Предыстория (Короткевич) - страница 108

— Вообще-то, я знаю, где он живет, но смутно, был у него всего один раз. А что, он сбежал разве? Вот чудак, чего ему бояться. Ну, дуэль, ну, подумаешь, важность какая.

— Нет, — подчеркнуто проговорил Рабе, — это я спросил у вас затем, чтобы узнать, знаете ли вы, что он арестован.

Паличка не мог удержаться и повторил про себя: «дурак», посетовав на себя за то, что не отправил Вара силой.

— Послушайте, — доверительно и мягко сказал вдруг Рабе, — вы умный юноша с большим будущим, неплохой журналист. Не доводите дело до очной ставки, ибо все сведения, почерпнутые из этого рода допроса, будут поставлены вам в вину. Сознайтесь сами, и незамедлительно.

— Да в чем же мне сознаваться?

— Сударь мой, вы знаете, что означает убить офицера гвардии. Это строжайше запрещено. А Рингенау офицер, капитан.

«Ага, — заметил Паличка, — он боится очной ставки, наверняка не знает ничего. Мало того, Ян, очевидно, успел удрать. Молодчина». А вслух он сказал:

— Я понимаю, что нельзя. Но если мне, скажем, нельзя вызвать его на дуэль, то и он не должен задираться. А то он задирается, зная, что никто его на дуэль не вызовет. И от этого гвардеец становится трусом. А ежели он трус, то какая от него, спрашивается, защита нашей державы и магистерского трона от врага и разных бунтарей, кующих крамолу. В свите и в гвардии Его Величества должны быть люди отчаянные.
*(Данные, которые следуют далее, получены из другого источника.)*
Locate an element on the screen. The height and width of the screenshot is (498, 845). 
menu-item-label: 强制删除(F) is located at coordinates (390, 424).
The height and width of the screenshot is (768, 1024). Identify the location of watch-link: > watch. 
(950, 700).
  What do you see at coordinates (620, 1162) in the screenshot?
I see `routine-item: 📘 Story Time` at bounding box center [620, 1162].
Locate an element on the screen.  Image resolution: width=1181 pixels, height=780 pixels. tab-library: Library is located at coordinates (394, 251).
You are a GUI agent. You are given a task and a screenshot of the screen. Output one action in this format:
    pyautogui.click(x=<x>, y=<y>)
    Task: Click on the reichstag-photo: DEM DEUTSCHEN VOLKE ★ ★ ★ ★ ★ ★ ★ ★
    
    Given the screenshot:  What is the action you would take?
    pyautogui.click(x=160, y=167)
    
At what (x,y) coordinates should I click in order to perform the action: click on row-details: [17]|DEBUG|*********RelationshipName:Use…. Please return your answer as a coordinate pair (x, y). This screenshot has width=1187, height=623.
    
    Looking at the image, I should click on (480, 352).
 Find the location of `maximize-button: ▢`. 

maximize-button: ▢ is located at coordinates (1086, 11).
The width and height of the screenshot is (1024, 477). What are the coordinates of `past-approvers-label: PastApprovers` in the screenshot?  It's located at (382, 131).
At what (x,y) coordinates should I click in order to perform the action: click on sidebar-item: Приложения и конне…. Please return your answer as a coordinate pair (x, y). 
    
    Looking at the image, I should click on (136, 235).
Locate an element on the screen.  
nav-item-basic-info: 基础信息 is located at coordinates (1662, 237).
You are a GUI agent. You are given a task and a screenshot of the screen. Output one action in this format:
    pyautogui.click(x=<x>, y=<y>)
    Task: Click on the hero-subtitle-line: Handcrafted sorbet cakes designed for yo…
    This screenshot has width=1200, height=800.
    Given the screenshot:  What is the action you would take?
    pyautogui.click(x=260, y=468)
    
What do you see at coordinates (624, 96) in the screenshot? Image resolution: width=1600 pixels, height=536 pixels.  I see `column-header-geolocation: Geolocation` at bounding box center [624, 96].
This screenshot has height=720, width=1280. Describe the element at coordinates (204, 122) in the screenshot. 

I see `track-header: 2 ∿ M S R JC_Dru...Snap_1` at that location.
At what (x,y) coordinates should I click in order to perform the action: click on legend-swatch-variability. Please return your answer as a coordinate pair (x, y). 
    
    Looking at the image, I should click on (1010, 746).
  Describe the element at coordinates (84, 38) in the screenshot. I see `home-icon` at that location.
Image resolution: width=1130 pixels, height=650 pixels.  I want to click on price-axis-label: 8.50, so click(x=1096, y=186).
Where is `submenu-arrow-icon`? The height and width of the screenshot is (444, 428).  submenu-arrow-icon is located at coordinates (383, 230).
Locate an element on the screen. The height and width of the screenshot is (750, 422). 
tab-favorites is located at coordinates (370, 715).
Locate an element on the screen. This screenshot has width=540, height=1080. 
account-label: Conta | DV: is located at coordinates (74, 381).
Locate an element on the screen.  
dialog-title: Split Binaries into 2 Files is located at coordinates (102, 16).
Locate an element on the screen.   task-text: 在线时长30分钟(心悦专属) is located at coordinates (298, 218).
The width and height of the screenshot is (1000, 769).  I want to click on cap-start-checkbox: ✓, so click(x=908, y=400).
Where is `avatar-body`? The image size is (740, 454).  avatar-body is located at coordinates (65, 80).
В глазах Рабе что-то потухло, но он тут же справился с желанием закончить этот допрос и сказал:

— А вот Вар говорит, что это у вас было сговором, заранее обсужденным.

— Ну?! Это уже пакость. Не думал я, что он такая свинья и станет клеветать на меня. Он со мной ни о чем не говорил. Да вы посудите сами, с какой бы это радости по этому «сговору», как он говорил, стал бы драться он, а не я. Я хорошо фехтую, а он ведь бумажная крыса, сомневаюсь, чтобы он прежде когда-нибудь держал шпагу в руках. А я не только с ним не сговаривался, но и вообще ни с кем, да и не понимаю этих бандитских замашек. Это такой задор щенячий бросаться на большого пса. Крикуны они… И Бог с ними.

Рабе слушал очень внимательно, но не записывал ничего, и Паличке показалось это странным. Он мельком взглянул на дверь справа от стола Рабе, прикрытую узким ковром, и заметил, как ковер шевельнулся и в ту же секунду раздался неуловимый шорох, будто кто-то перевернул страницу. «Так, — отметил про себя Паличка, — обстановка доверительная, говори, никто не слышит, а там сидит, видно, какая-нибудь бумажная крыса и записывает, ах, подлецы!»

— Хорошо, — глаза у Рабе округлились. — А о союзе вы ничего не слыхали.